In the year 1113 B.C. the High Priest undertook the construction of a ceremonial barge in which the image of the god might be floated upon the sacred waters of the Nile during the great religious festivals at Thebes; and for this purpose he found himself in need of a large amount of cedar-wood of the best quality. He therefore sent for Wenamon, who held the sacerdotal title of "Eldest of the Hall of the Temple of Amon," and instructed him to proceed to the Lebanon to procure the timber. It is evident that Wenamon was no traveller, and we may perhaps be permitted to picture him as a rather portly gentleman of middle age, not wanting either in energy or pluck, but given, like some of his countrymen, to a fluctuation of the emotions which would jump him from smiles to tears, from hope to despair, in a manner amazing to any but an Egyptian. To us he often appears as an overgrown baby, and his misfortunes have a farcical nature which makes its appeal as much through the medium

of one's love of the ludicrous as through that of one's interest in the romance of adventure. Those who are acquainted with Egypt will see in him one of the types of naïf, delightful children of the Nile, whose decorous introduction into the parlour of the nations of today is requiring such careful rehearsal.

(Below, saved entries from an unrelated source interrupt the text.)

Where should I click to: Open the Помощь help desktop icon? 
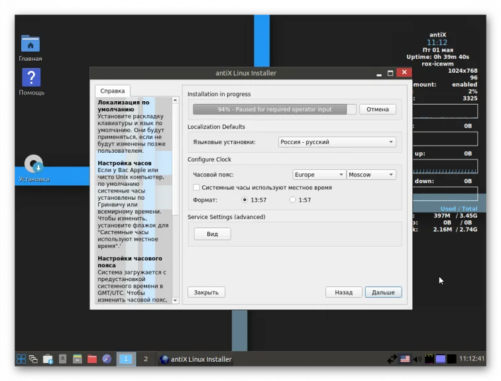(x=31, y=78)
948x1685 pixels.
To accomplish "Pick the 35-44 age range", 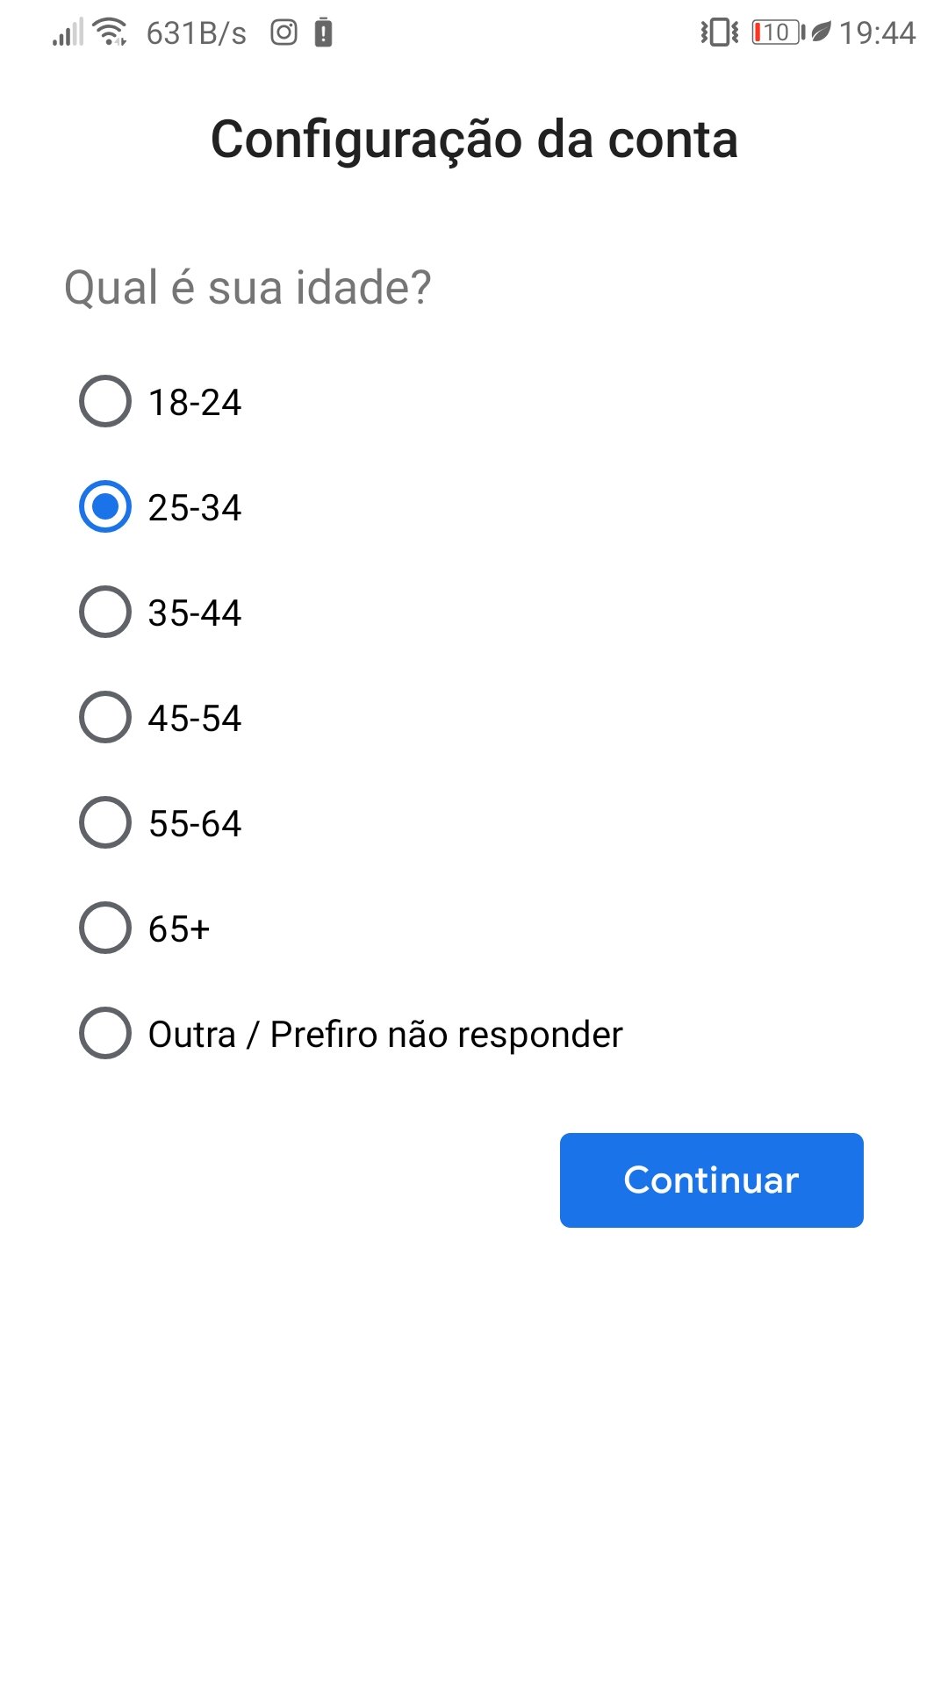I will (x=105, y=613).
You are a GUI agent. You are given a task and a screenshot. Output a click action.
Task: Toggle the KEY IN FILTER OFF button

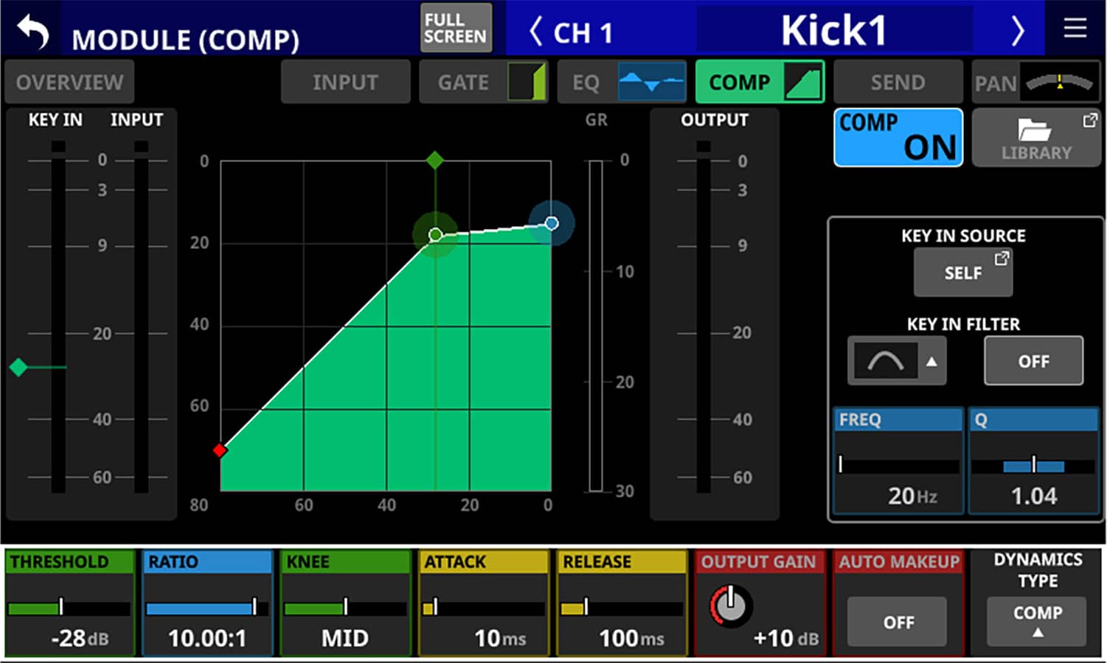tap(1033, 361)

For his journey the High Priest gave Wenamon a sum of money, and as credentials he handed him a number of letters addressed to Egyptian and Syrian princes, and intrusted to his care a particularly sacred little image of Amon - Ra, known as Amon-of-the-Road, which had probably accompanied other envoys to the Kingdoms of the Sea in times past, and would be recognised as & token of the official nature of any embassy which carried it.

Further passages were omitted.